• Exercise:
Update the report on the fired Tšepong nurses by rewriting it starting at "The move follows" and ending at "a mutually-beneficial solution.", with "strike" changed to "walkout".

• Quoted passage:

The government of Lesotho has decided to console the nurses fired by the Queen ‘Mamohato Memorial Hospital known as Tšepong, Health Minister Semano Sekatle said in Maseru yesterday.
Speaking at a media briefing for the announcement at the ministry headquarters, Sekatle pointed out that the decision was a result of a long time of looking into the nurses’ situation and realising that the nurses have for the longest time been mistreated.
He said they would start work at their new work place by the beginning of the new month of May.
The move follows a protracted battle between the hospital and the nurses over unsatisfactory salaries.
The fight reached boiling point earlier this year when the nurses and nursing assistants staged a strike that stretched for weeks on end while trying to coax the hospital into talks and a mutually-beneficial solution.
However, management of the hospital chose rather to fire the 345 health workers for going on a lengthy and illegal strike.
Giving background to the nurses’ woes as well as the relationship between government pf Lesotho and Tšepong, Sekatle said they began talks about erection of a referral hospital as far back as 2008.
“Lesotho signed working contract; Public Private Partnership (PPP) Agreement on the 27th October 2008 with Tšepong (Pty) Ltd with the aim that Tšepong will provide the plan, build the hospital, manage and control the hospital and its three clinics,” he said.
Sekatle indicated that Tšepong started its operations in October 2011 saying that a lot of nurses, doctors and other health workers left the government for Tšepong going after impressive salaries as well as equipment.
“The happiness of leaving the government for better salaries did not last long because in 2014 workers went on strike for salaries that were by that time less than what government was paying its employees. Tšepong by that time responded saying the government should pay the workers or give it money to pay its workers. This happened because, in the agreement there was an unforeseen conduct; the government increased the salaries of its employees in 2013, and according to Tšepong that was unforeseen. Who does not know that salaries get increased at some point?” he quipped.

Stored items:
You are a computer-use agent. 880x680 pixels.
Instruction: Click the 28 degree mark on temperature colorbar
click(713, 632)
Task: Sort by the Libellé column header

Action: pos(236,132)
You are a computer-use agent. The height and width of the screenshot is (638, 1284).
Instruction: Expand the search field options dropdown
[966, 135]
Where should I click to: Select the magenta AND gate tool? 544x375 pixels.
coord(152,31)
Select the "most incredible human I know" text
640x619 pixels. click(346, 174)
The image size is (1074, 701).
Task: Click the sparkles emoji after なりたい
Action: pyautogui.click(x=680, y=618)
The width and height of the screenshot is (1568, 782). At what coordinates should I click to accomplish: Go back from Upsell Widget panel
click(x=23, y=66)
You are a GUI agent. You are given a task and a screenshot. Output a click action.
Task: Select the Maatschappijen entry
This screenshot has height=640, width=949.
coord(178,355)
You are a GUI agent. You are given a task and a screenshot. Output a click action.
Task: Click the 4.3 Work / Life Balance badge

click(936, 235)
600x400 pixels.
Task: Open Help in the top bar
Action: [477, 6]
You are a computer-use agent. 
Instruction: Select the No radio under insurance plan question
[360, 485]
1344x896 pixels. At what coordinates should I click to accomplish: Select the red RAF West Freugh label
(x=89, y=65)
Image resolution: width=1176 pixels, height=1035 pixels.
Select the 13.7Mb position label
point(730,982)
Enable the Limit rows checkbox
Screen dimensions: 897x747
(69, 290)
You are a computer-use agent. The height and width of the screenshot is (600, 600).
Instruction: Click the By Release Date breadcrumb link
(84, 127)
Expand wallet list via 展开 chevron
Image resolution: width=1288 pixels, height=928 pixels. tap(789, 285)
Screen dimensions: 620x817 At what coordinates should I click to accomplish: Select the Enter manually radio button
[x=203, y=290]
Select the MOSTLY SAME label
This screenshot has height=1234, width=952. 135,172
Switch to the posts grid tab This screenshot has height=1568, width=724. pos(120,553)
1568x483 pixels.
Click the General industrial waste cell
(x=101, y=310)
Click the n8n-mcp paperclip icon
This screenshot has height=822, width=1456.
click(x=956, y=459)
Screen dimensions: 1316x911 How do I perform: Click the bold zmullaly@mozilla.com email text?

• Exercise solution:
The move follows a protracted battle between the hospital and the nurses over unsatisfactory salaries.
The fight reached boiling point earlier this year when the nurses and nursing assistants staged a walkout that stretched for weeks on end while trying to coax the hospital into talks and a mutually-beneficial solution.